Secrets of the Dead: Hannibal in the Alps (available June 5)
Hannibal, one of history’s most famous generals, achieved what the Romans thought to be impossible. With a vast army of 30,000 troops, 15,000 horses and 37 war elephants, he crossed the mighty Alps in only 16 days to launch an attack on Rome from the north.

For more than 2,000 years, nobody has been able to prove which of the four possible routes Hannibal took across the Alps, and no physical evidence of Hannibal’s army has ever been found until now. In this program, viewers will follow a team of experts–explorers, archaeologists and scientists–combine state-of-the-art technology, ancient texts, and a recreation of the route itself to prove conclusively where Hannibal’s army made it across the Alps – and exactly how he did it.

Chinese Exclusion Act (available June 5)
On May 6th, 1882, on the eve of the greatest wave of immigration in American history, President Chester A. Arthur signed into law a unique piece of federal legislation.  Called the Chinese Exclusion Act, it singled out as never before a specific race and nationality for exclusion–making it illegal for Chinese workers to come to America–and for Chinese nationals already here to become citizens of the United States.

A deeply American story, this program examines the economic, cultural, social, legal, racial and political dimensions of the law; the forces and events that gave rise to it; and the effect it had, and continues to have, on American culture and identity.

The Jazz Ambassadors (available June 19)
The Cold War and Civil Rights movement collide in this remarkable story of music, diplomacy, and race. In 1955, as the Soviet Union’s pervasive propaganda about the U.S. and American racism spread globally, African-American Congressman Adam Clayton Powell, Jr., convinced President Eisenhower that jazz was the best way to intervene in the Cold War cultural conflict. For the next decade, America’s most influential jazz artists, including Dizzy Gillespie, Louis Armstrong, Duke Ellington, Benny Goodman and Dave Brubeck, along with their racially-integrated bands, traveled the globe to perform as cultural ambassadors.

But the unrest back home forced them to face a painful moral dilemma: how could they promote the image of a tolerant America abroad when the country still practiced Jim Crow segregation and racial equality remained an unrealized dream?
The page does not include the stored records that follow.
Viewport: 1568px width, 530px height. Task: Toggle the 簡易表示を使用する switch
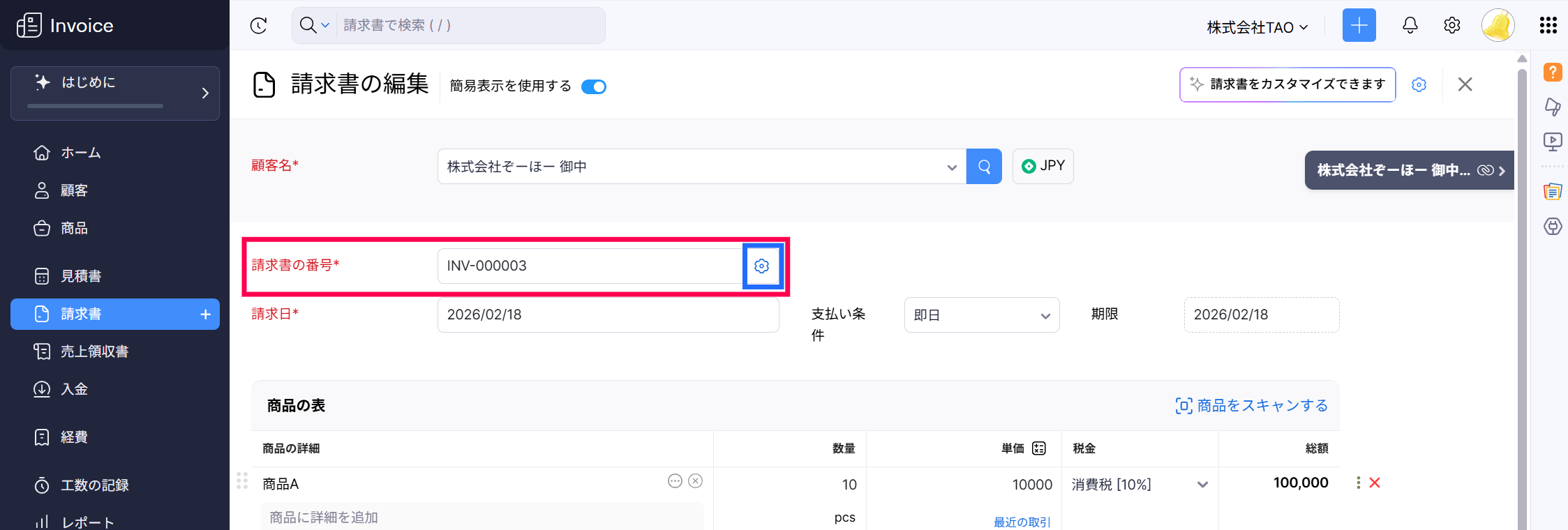pos(594,86)
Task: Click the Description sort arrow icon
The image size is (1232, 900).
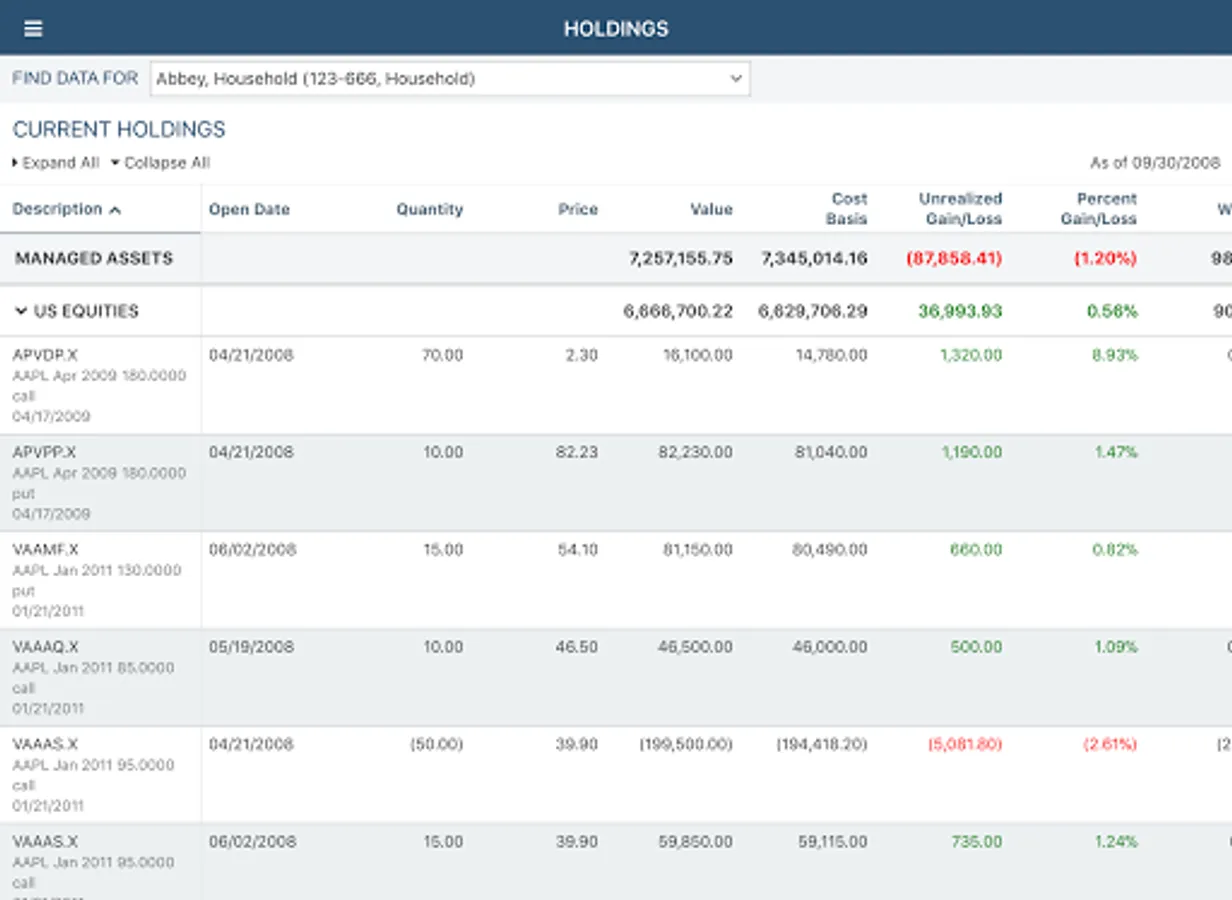Action: (115, 210)
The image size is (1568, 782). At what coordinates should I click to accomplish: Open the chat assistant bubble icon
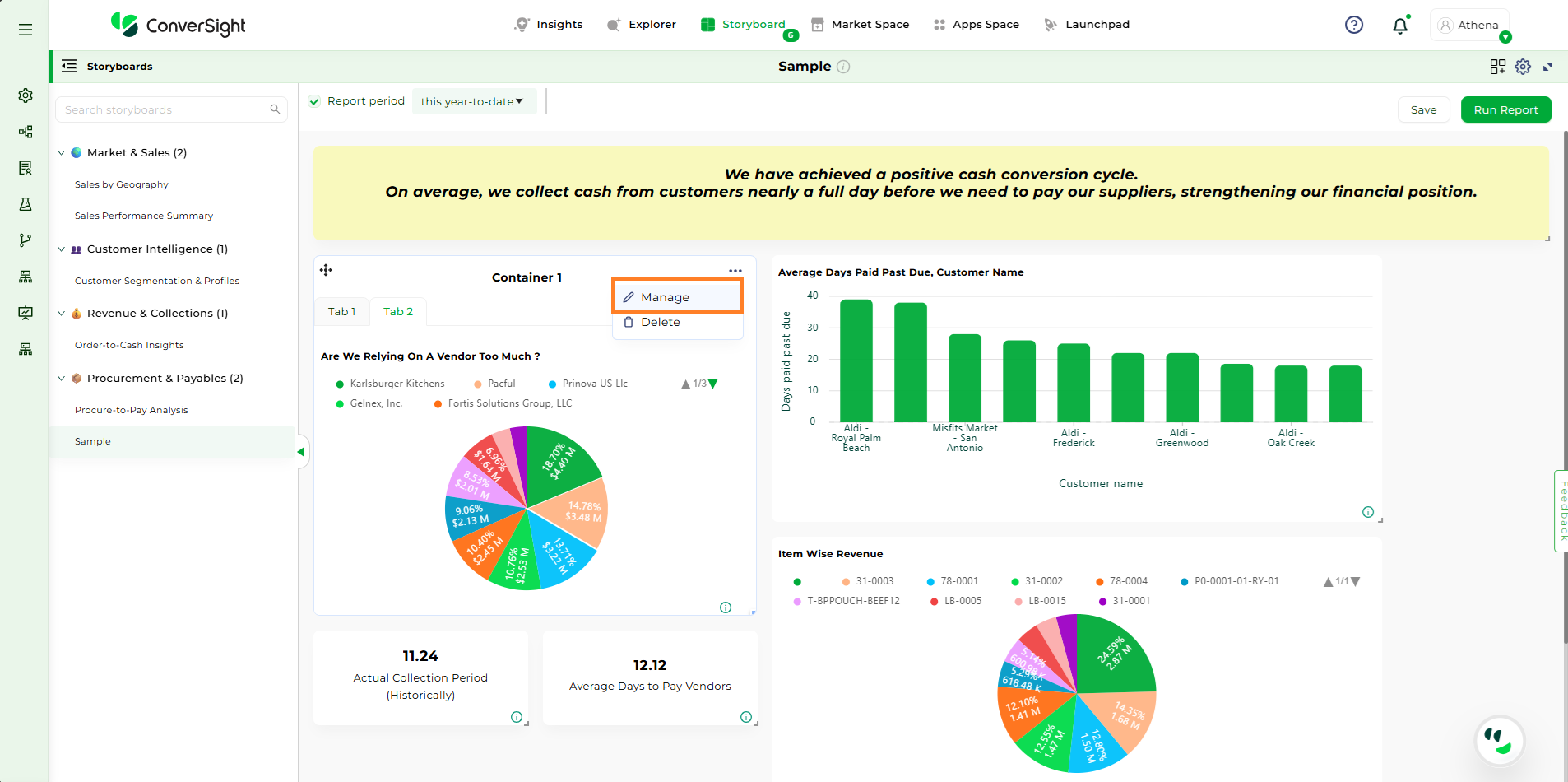(x=1499, y=740)
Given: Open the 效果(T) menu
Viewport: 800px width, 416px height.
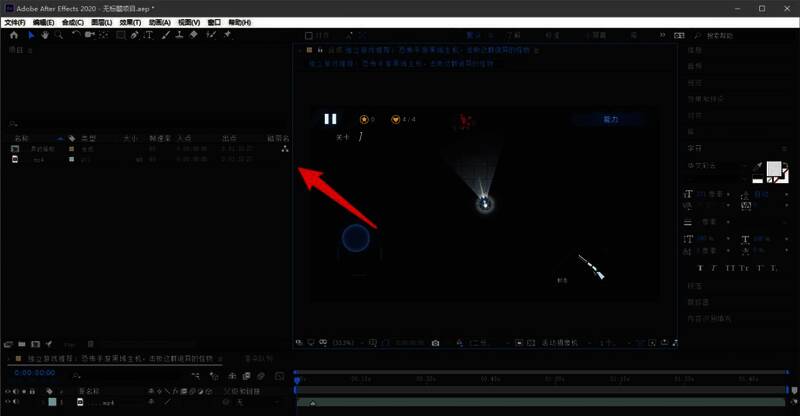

Told through striking archival film footage, photos, and radio clips, with iconic performances throughout, this program reveals how the U.S. State Department unwittingly gave the burgeoning Civil Rights movement a major voice on the world stage just when it needed one most.

Nova: Decoding the Weather Machine (available June 26)
Disastrous hurricanes. Widespread droughts and wildfires. Pervasive heat. Extreme rainfall. It’s not hard to conclude that something’s up with the weather – and many scientists agree this trend in the weather is not just a coincidence. It’s the result of the weather machine itself–the earth’s climate changing, becoming hotter and more erratic.  Climate change is arguably the defining challenge of this century, yet widespread misunderstanding and misinformation has hampered the public’s ability to understand the science and address the issue. In this program, viewers will cut through the confusion and help define the way forward.

Why do scientists overwhelmingly agree that the climate is changing, and that human activity is causing it? How will it affect the world through the weather we experience, and when? And what will it take to bend the trajectory of planetary warming toward more benign outcomes? Join scientists around the globe on a quest to better understand the workings of the weather and climate machine we call Earth and discover how they are finding that we can be resilient – even thrive – in the face of enormous change.

Going to War
War is the ultimate paradox. Filled with terror, pain, and grief, it brings exhilaration, and a profound sense of purpose. This program provides an insight that helps viewers make sense of this paradox and get to the heart of what it’s like to be a soldier in times of war. The film illuminates the experiences of training, battle, and coming home for soldiers across conflicts, revealing the universals of the warrior’s journey.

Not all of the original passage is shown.